- [Text provided]:
Thoughts on the Internship: Latesha Gibson

HOW HAS YOUR COLLEGE TRAINING ASSISTED YOU

I completed courses in Plant Form and Systematics, and Plant Physiology which gave me a foundational understanding and keen eye for botanical observation. For my research project Plant Ecophysiology influenced my interest the most by helping me understand a range of physiological specialisations displayed by highly evolved plants as responses to their external environment. That course also helped me narrow my research for specific accredited articles with relevant information.

A BOTANICAL HIGHLIGHT

Learning that the Ricinus communis plant contains a potent water-soluble neurotoxin known as ricin, which is 1,000 times more toxic than cyanide and considered to be the world’s most poisonous plant. I’ve had memories of this plant since childhood and I never knew of its characteristics until it came up in one of our botany lessons.

YOUR RESEARCH PROJECT

The project focuses on the national tree of The Bahamas, Guaiacum sanctum. I’m studying the patterns of its leaflet orientation with respect to variable weather conditions. While the plant is known to be nyctinastic (displaying sleep patterns) like many other plants with pinnately compound leaves, I have reported daytime movement of the leaflets and closure of the leaves often when the sun is highest in the sky and extreme temperatures persist. Data will be taken from three fairly young plants at the Preserve, along with weather data and assessed using variables such as temperature, radiant light, humidity and wind speed for interpretations and deduction.

- [Information supplied]:

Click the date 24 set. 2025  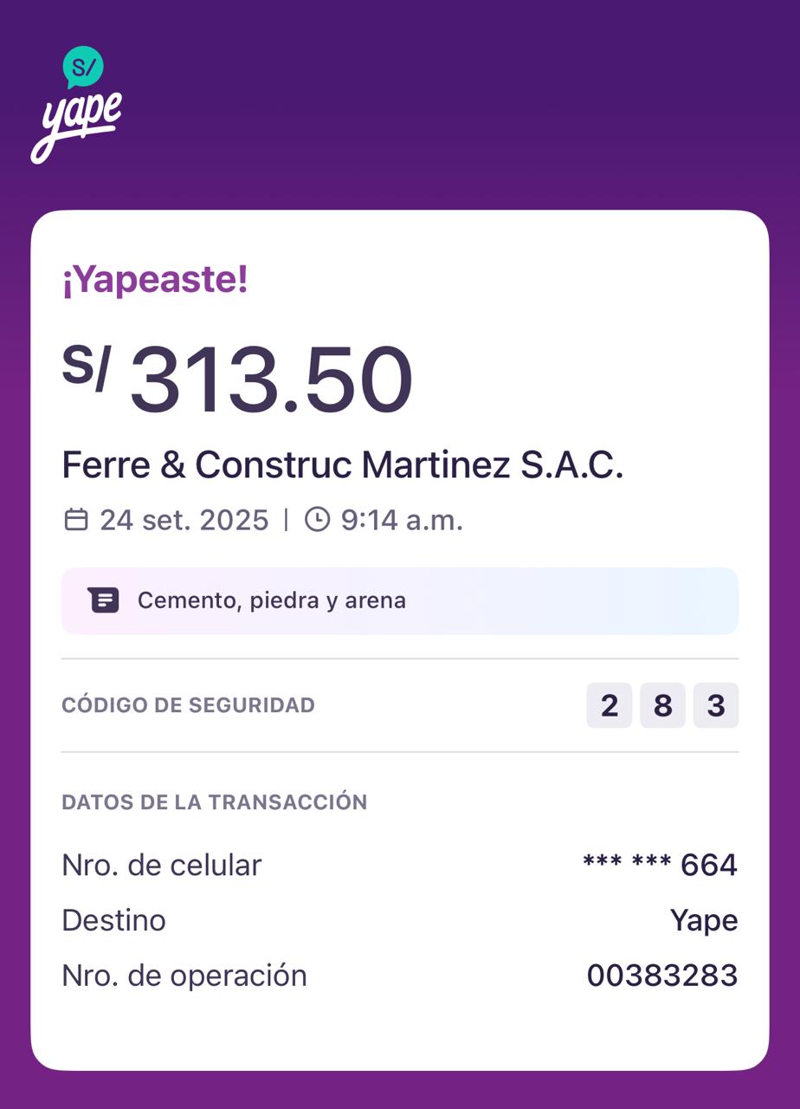point(184,520)
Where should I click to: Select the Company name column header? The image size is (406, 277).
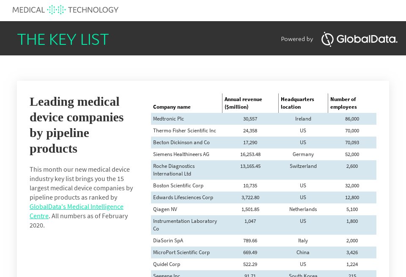coord(172,107)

- [How to complete this task]: Continue the internship reflection by Latesha Gibson from the end of her research project section.

- [Answer box]:
WHY YOU CHOSE IT

During an early morning walk I noticed that the leaves of the Guaiacum sanctum were closed. The leaves are pinnately compound (meaning they are subdivided into leaflets which are individually attached to the mid vein of the leaf known as the ‘rachis’). This was the first non-leguminous plant I’ve seen that displayed nyctinastic behaviour and I wanted to learn more. There were no academic references of this feature relative to this species, only a social media post about its properties that mentioned this same behaviour displayed during the hottest parts of the day. After a few days of observation I was eager to test this theory to see if there was indeed a relationship between weather conditions and the biophysical properties of the leaves.